Wie man in meiner Blogbeschreibung lesen kann, nähe ich hauptsächlich deswegen, weil es für Jungs wenig schöne bunte Kleidung gibt, sondern hauptsächlich dunkle, schwere Farben. Je mehr ich mich auf anderen Blog umsehe, desto häufiger lese ich, dass es anderen Müttern genauso geht: Sie nähten die Kleidung ihrer Jungen bunt!
Es gibt wunderschöne Stoffe für Kinder, aber leider auch hier die Unterteilung in "Jungsstoffe" und "Mädchenstoffe". Bei Jungsstoffen landet dann alles was mit Rittern, Dinos usw. bedruckt und in der Regel farblich eher bedeckt ist, die Mädchen bleiben in der rosa Herzchen-, Prinzessinnen-, Einhornecke.
Ist das denn wirklich notwendig? Könnten die Stoffe nicht einfach nach Farben oder Themen sortiert werden? Das wäre zumindest ein Schritt aus dieser starren Rollenschublade raus.
Ich fände es toll, wenn sich die Stoffdesignerinnen dieser "Problematik" bewusst wären und ihre Stoffe nicht nach genau diesen Rolleneinteilungen konzipieren würden.
Warum kann auf dem wunderschönen "
Catch a wave" nicht wenigstens ein als Mädchen oder Frau zu erkennender Mensch auf dem Surfboard stehen. Jungs würden den Stoff deswegen sicherlich nicht weniger cool finden, Mädchen würden sich auch bei einem sportlichen Thema wiederfinden*.
Was mich richtig ärgerte war der neue Stoff von "Nikiko" und "
Alles für Selbermacher"
(Ich gehe davon aus, dass die Kundschaft zu 90% aus Frauen besteht, also warum nicht "Alles für Kreative", um es wenigstens geschlechtsneutral zu halten?): "Elb Ritter"
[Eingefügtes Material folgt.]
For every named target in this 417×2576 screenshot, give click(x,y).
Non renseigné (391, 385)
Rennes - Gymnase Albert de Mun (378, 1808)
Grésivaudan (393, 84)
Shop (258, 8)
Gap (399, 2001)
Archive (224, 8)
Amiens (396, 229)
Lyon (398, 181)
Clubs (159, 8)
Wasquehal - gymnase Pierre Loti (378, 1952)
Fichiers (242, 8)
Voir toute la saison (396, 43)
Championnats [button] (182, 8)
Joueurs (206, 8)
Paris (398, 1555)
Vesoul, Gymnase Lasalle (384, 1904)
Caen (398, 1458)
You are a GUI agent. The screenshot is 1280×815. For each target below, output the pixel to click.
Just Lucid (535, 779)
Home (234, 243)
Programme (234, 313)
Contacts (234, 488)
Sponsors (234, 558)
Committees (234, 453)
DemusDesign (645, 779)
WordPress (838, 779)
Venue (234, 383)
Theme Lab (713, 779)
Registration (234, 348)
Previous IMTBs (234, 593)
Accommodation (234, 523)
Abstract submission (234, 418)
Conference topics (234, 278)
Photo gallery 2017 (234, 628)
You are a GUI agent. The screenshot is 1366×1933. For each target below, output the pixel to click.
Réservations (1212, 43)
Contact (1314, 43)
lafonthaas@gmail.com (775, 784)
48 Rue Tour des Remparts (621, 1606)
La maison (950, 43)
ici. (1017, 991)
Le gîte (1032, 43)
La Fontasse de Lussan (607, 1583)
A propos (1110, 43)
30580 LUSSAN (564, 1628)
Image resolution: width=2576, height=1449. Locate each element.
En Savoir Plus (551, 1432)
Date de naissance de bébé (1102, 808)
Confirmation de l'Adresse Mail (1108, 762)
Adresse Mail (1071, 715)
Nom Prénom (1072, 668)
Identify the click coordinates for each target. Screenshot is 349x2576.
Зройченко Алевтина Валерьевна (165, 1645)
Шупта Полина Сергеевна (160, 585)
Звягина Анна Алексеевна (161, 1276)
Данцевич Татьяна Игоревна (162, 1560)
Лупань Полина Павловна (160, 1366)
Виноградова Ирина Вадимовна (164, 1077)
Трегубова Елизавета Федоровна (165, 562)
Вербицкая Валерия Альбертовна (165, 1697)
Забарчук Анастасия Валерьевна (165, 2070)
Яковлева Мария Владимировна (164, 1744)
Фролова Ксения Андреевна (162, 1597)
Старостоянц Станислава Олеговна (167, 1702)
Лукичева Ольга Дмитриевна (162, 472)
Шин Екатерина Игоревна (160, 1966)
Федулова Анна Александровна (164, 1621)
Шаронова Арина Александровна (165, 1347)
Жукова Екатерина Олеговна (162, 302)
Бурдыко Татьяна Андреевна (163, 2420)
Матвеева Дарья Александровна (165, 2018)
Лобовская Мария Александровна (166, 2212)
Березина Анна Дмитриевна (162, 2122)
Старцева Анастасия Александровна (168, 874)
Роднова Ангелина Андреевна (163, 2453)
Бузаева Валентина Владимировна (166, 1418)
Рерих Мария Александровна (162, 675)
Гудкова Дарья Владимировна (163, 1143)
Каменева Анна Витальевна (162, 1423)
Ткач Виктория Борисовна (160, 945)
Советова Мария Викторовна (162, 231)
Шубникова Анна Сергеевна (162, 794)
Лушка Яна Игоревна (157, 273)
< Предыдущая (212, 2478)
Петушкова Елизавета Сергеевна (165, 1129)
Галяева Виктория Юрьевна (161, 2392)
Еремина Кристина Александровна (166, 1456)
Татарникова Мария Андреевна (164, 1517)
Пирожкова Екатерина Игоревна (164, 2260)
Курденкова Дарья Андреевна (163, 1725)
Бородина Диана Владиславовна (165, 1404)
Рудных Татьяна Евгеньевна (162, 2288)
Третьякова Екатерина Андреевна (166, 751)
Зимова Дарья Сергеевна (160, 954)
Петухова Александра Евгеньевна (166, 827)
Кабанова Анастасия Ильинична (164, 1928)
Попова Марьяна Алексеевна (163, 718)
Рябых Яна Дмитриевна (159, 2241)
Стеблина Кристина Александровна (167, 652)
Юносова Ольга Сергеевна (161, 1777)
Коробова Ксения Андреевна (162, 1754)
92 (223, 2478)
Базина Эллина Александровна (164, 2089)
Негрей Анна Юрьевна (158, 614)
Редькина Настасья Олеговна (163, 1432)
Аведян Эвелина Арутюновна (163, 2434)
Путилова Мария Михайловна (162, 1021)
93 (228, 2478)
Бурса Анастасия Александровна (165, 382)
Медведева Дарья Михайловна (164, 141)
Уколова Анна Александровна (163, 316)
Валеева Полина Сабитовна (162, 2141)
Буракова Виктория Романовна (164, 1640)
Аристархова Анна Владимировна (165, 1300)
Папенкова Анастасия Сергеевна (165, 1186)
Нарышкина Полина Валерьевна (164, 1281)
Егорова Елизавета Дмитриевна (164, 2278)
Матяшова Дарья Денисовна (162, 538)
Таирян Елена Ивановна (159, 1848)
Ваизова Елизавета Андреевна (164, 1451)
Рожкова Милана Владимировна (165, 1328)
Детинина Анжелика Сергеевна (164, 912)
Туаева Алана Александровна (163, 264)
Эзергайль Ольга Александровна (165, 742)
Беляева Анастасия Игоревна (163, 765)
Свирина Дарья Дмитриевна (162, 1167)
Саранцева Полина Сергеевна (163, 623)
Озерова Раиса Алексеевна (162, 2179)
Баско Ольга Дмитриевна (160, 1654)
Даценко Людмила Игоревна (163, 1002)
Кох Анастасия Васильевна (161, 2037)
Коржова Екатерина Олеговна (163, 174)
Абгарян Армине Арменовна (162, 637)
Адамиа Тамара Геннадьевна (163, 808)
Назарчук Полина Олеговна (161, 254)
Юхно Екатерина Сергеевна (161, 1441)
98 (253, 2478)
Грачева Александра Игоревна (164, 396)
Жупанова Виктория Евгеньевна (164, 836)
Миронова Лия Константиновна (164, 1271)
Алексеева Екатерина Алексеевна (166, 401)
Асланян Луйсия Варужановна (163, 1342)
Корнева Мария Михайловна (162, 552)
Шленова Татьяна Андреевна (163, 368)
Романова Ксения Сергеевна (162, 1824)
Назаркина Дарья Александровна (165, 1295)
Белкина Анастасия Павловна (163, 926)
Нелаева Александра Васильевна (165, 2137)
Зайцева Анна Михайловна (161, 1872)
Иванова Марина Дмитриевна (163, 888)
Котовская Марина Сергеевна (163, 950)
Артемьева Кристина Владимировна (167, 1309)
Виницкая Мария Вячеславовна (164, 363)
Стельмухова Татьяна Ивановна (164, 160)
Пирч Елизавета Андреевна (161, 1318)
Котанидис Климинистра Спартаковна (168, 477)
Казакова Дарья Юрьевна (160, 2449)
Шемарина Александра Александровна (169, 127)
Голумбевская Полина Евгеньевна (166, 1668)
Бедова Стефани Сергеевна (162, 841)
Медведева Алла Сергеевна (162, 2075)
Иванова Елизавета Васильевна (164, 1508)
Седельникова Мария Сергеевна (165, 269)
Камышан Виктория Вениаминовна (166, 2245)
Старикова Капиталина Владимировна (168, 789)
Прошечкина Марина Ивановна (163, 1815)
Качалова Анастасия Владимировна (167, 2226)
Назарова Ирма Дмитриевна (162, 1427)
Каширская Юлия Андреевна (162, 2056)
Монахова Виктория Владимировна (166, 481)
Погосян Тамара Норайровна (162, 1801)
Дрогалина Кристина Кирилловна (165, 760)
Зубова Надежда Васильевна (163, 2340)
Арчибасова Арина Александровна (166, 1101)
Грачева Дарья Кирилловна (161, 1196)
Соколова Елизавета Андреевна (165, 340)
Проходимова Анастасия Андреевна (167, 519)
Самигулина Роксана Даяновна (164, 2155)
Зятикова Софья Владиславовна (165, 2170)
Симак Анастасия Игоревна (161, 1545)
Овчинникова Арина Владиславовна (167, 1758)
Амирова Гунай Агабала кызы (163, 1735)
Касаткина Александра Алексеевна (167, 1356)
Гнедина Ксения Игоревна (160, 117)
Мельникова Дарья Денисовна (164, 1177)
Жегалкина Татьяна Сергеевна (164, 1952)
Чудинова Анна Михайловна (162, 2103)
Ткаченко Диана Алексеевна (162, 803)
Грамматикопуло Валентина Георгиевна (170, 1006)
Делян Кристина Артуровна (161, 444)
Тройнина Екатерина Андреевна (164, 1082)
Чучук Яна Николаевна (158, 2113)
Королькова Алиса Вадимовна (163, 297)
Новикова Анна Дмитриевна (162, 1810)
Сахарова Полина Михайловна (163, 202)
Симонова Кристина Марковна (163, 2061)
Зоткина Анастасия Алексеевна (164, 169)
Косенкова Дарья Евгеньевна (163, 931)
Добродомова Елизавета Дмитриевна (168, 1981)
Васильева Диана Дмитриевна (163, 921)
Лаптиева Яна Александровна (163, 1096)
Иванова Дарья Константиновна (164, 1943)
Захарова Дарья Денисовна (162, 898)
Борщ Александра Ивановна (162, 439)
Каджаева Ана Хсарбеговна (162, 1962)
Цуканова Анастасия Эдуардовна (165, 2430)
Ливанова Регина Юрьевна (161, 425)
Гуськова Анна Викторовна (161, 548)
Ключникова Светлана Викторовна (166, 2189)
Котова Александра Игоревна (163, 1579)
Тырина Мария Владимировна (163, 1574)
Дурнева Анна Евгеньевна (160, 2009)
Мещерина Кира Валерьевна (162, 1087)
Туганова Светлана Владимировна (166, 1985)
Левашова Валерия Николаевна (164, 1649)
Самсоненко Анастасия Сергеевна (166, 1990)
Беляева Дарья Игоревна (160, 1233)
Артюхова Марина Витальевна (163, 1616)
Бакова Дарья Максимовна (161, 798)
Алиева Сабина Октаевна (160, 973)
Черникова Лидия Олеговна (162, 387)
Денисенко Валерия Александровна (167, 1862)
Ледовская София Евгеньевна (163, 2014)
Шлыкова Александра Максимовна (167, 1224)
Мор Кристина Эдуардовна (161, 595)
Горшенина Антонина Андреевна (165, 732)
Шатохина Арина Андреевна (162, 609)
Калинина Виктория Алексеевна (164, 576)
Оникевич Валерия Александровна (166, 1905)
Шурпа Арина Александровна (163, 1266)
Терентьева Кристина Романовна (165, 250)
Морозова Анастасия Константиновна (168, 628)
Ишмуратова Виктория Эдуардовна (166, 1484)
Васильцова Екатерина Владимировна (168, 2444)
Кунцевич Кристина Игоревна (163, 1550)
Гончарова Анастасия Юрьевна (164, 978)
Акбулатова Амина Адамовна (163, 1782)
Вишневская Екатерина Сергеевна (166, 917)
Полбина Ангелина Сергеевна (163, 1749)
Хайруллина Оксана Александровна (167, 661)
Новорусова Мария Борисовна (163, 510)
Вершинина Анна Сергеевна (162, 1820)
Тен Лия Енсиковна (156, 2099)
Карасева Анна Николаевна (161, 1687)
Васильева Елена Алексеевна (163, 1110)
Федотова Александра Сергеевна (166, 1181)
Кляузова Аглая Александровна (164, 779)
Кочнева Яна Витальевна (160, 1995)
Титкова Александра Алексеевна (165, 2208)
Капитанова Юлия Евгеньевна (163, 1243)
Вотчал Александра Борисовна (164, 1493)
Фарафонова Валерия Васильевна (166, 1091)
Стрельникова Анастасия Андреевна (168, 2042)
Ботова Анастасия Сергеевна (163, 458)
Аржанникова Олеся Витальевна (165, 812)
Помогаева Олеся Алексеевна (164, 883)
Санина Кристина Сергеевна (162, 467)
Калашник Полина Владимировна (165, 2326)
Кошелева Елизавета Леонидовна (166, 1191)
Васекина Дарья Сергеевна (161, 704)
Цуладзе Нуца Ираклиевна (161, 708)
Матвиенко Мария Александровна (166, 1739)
Jungs als Ritter (Abenteuer, Mut, Kraft usw.) Mädchen als zu rettenden Prinzessin (schön, schwach, passiv)? Was ist das für eine Botschaft? Was sagt das Mädchen die auf Ritter stehen? Du bist leider raus, du kannst dich beim Ritterspielen höchstens in einem schönen Kleid in einen Turm setzen und dich retten lassen?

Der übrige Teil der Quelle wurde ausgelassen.